How we made our AI code review bot stop leaving nitpicky comments

Approach to reducing nitpicks (embeddings & KNN)

  • Many commenters find the final solution (embedding comments and doing KNN-style similarity filtering) plausible, even if “hacky.”
  • Some note this is effectively a simple classifier; suggest trying other ML models (random forest, XGBoost, small neural nets) on top of embeddings.
  • Idea of a “universal nit” via averaging embeddings across customers is proposed; authors say they’ll try it and already combine upvoted/downvoted sets to reduce false positives.
  • Concern raised that clustering might incorrectly suppress comments about specific modules/classes if many prior comments there were downvoted.

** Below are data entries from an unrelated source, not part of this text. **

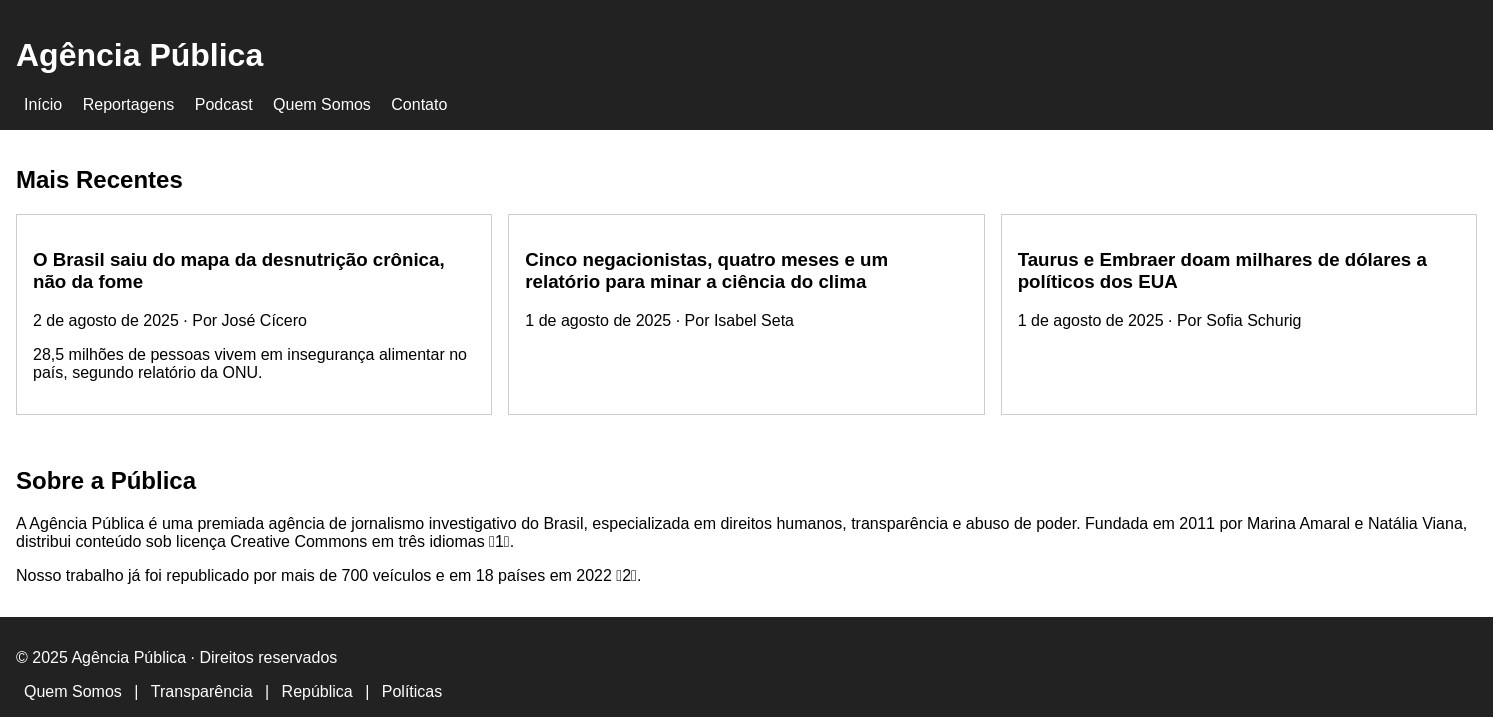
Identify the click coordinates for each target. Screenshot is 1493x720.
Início (43, 104)
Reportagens (129, 104)
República (317, 691)
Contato (419, 104)
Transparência (202, 691)
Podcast (224, 104)
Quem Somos (322, 104)
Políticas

Prompting vs post-hoc filtering

  • Several argue the problem “should” be solvable via better prompting, including:
    • Clearer definitions instead of “nits” (e.g., “stylistic/pedantic/trivial comments”).
    • Explicit severity labels at the end of responses.
    • Chain-of-thought plus tagging nitpicks for removal in a second pass.
  • Others report similar experiments with severity scores and LLM-as-judge that still misclassified important issues as nitpicks.
  • Discussion of known failure modes: action bias, long-context confusion, ambiguous wording, conflicting instructions.

What counts as a nitpick?

  • Strong disagreement on whether the article’s example is actually a nitpick; some see it as important for long-term maintainability.
  • Many emphasize that nitpickiness is context- and company-dependent, and even the same comment can be trivial in one PR and crucial in another.
  • Some suspect ego or “ship fast” culture may drive pressure to label valid criticism as nitpicking.

Usefulness of AI code review bots

  • Mixed views:
    • Supporters see value as a first-pass “extra pair of eyes” that catches style, duplication, and obvious problems before human review.
    • Critics report high noise, hallucinated issues, and little real benefit compared to linters and human review; fear juniors over-trusting AI feedback.
    • Several argue code review is precisely where human judgment, knowledge-sharing, and mentoring are most important.

Linters, alternatives, and metrics

  • Debate whether AI review adds more than well-tuned linters/formatters; proponents point to more nuanced, context-aware rules.
  • Others say overly complex rules are themselves the problem.
  • Metric choice criticized: “percentage of comments addressed” may reward leaving fewer comments; suggestions include normalizing by files or lines changed.

Pricing & incentives

  • Some see the quoted per-file/per-dev pricing as expensive, especially for lower-wage markets or cash-strapped orgs; others note it’s a small fraction of developer salary.
  • Commenters highlight that LLMs being billed per token may bias toward verbosity, though competition and user instructions can push toward concision.